## WHAT TO WORK ON
Under this line are the records; write out word for word the part that begins at the line containing "[button] (415, 2354)" and ends at the line containing "Polityka Prywatności", and no more.

## RECORD EXCERPTS
-------
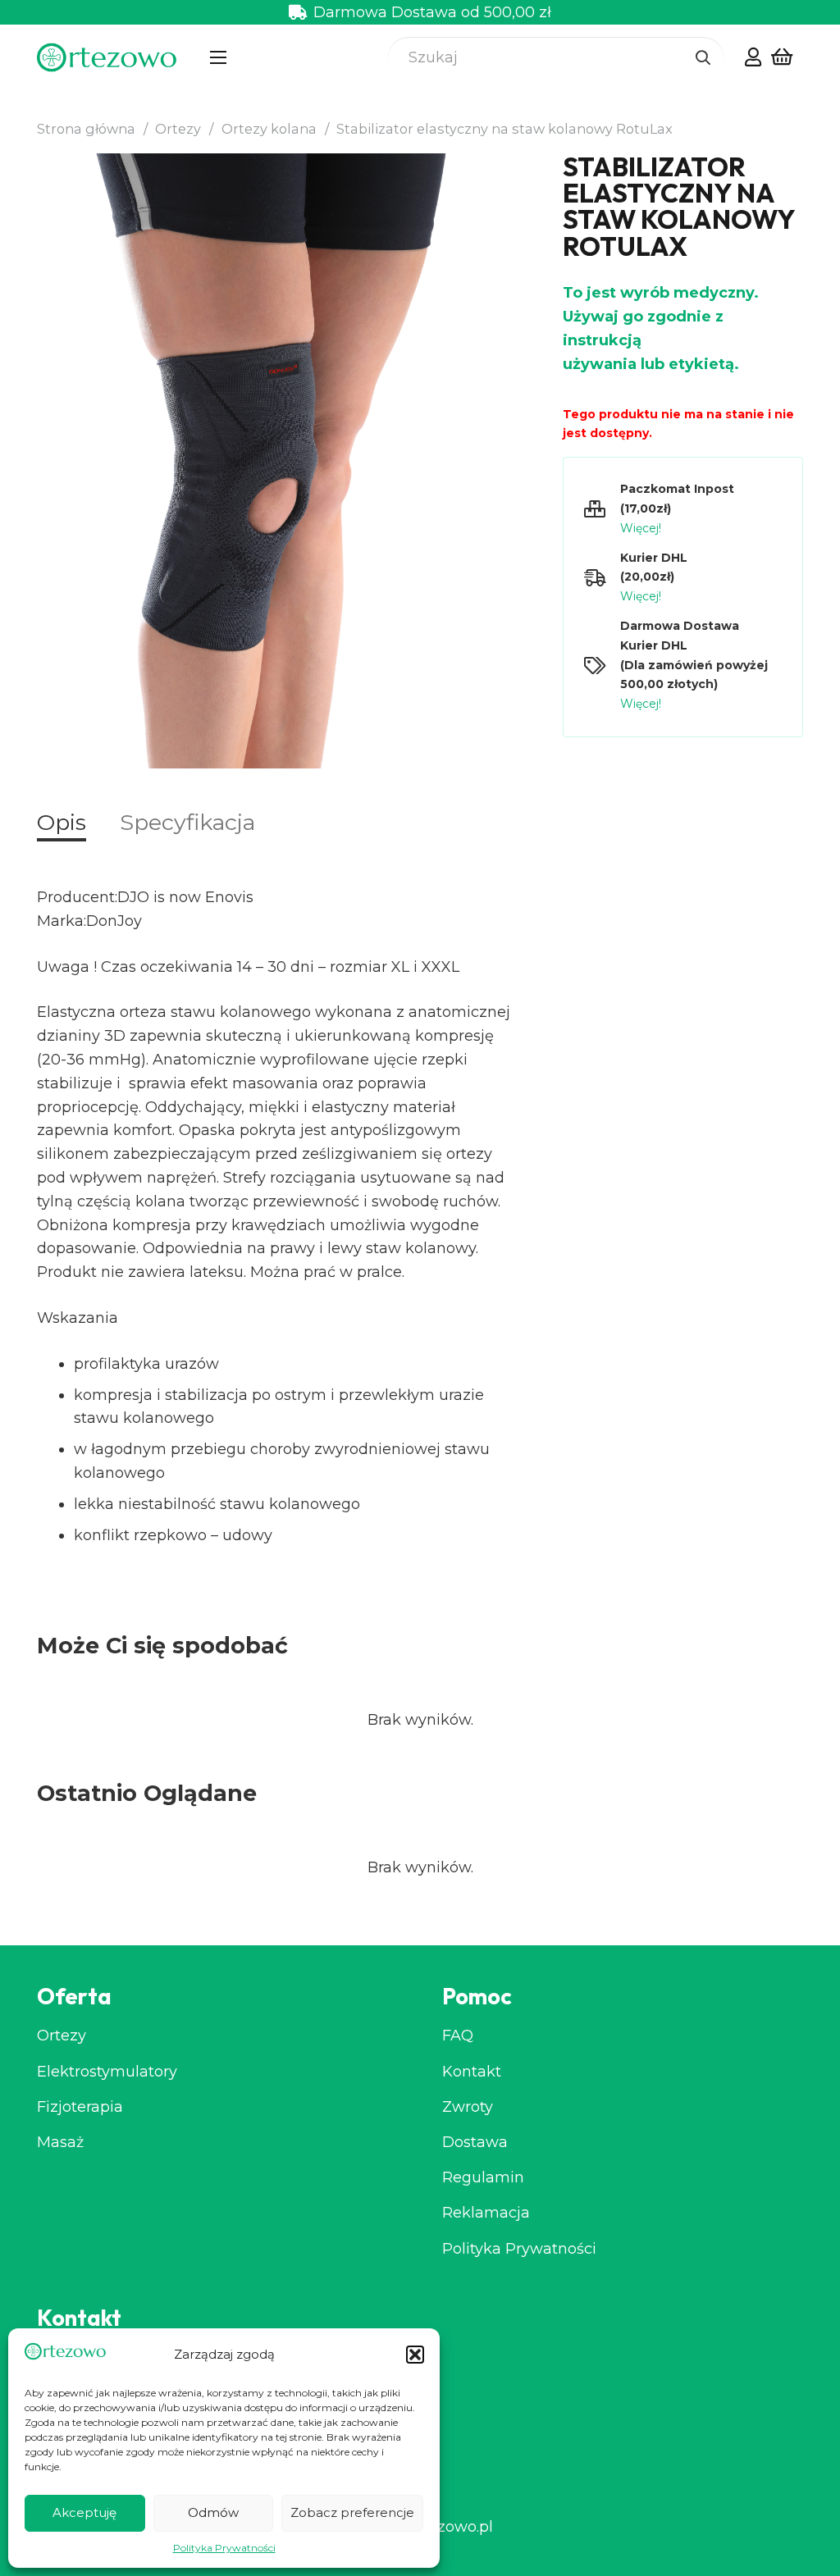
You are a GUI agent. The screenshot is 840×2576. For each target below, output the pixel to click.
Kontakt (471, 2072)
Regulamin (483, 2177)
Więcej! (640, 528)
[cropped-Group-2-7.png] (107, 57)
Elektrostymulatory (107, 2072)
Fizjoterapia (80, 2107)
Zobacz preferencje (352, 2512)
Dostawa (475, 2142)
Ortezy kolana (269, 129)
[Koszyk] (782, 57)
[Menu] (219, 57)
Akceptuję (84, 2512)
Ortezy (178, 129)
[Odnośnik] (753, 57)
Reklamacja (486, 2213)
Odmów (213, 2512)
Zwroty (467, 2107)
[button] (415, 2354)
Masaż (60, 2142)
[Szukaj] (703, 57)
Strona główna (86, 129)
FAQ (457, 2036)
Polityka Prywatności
-------
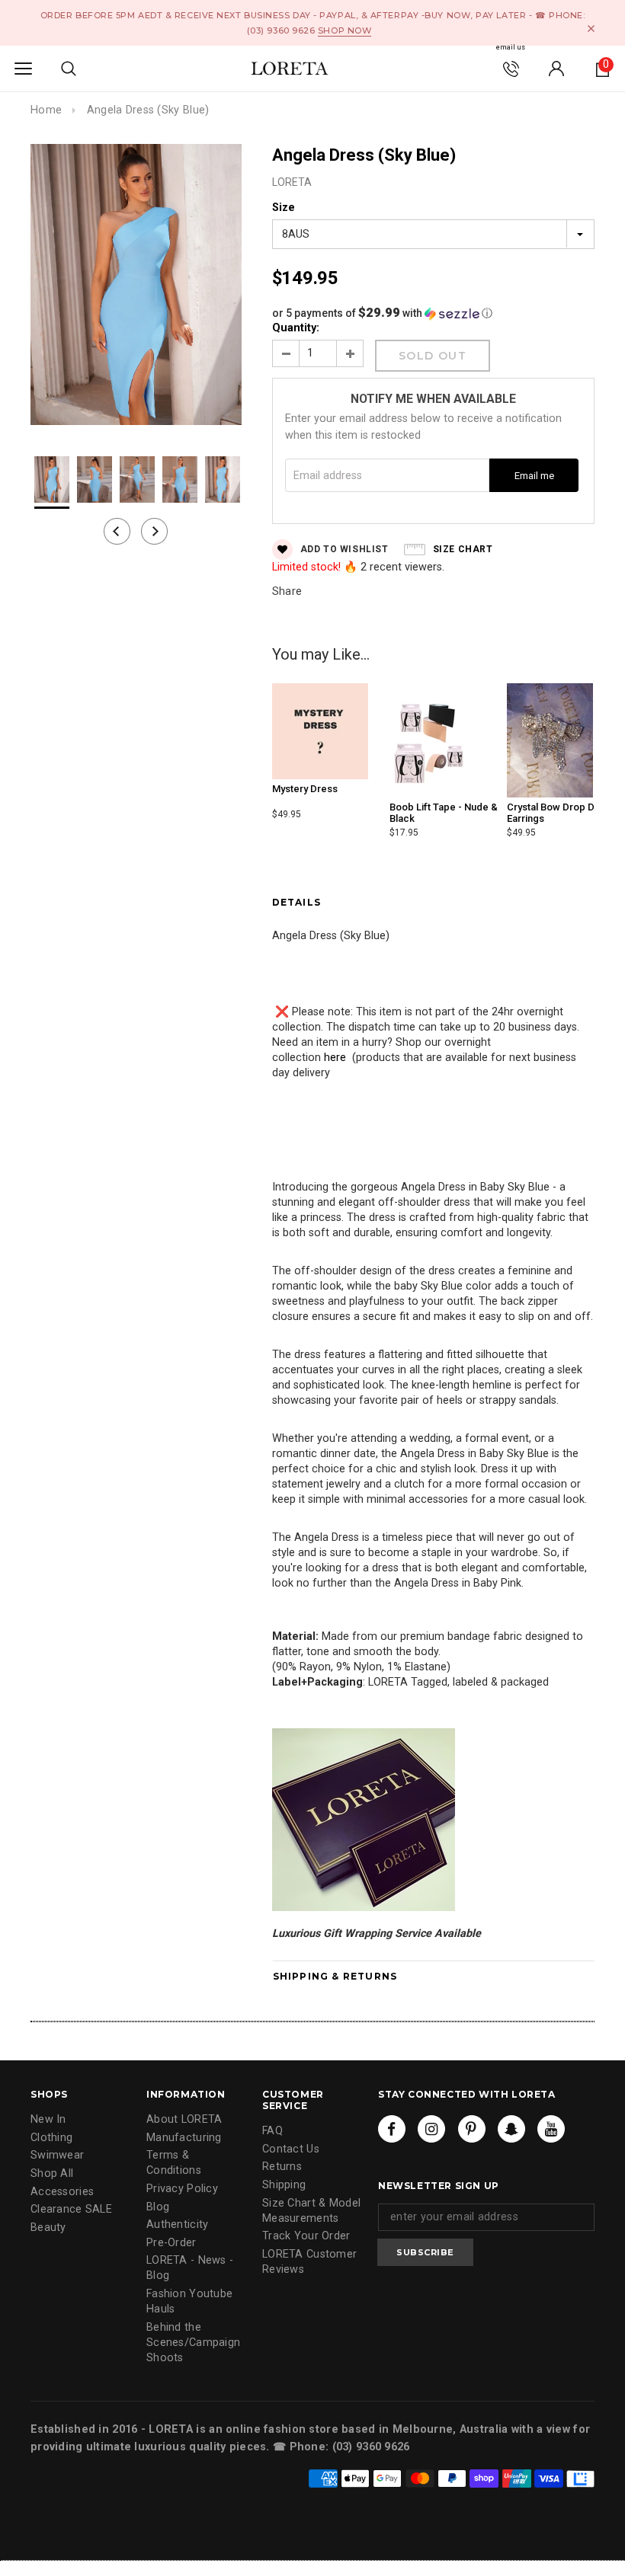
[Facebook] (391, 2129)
-------
## EXERCISE SOLUTION
[button] (415, 2354)
Masaż (60, 2142)
[Szukaj] (703, 57)
Strona główna (86, 129)
FAQ (457, 2036)
Polityka Prywatności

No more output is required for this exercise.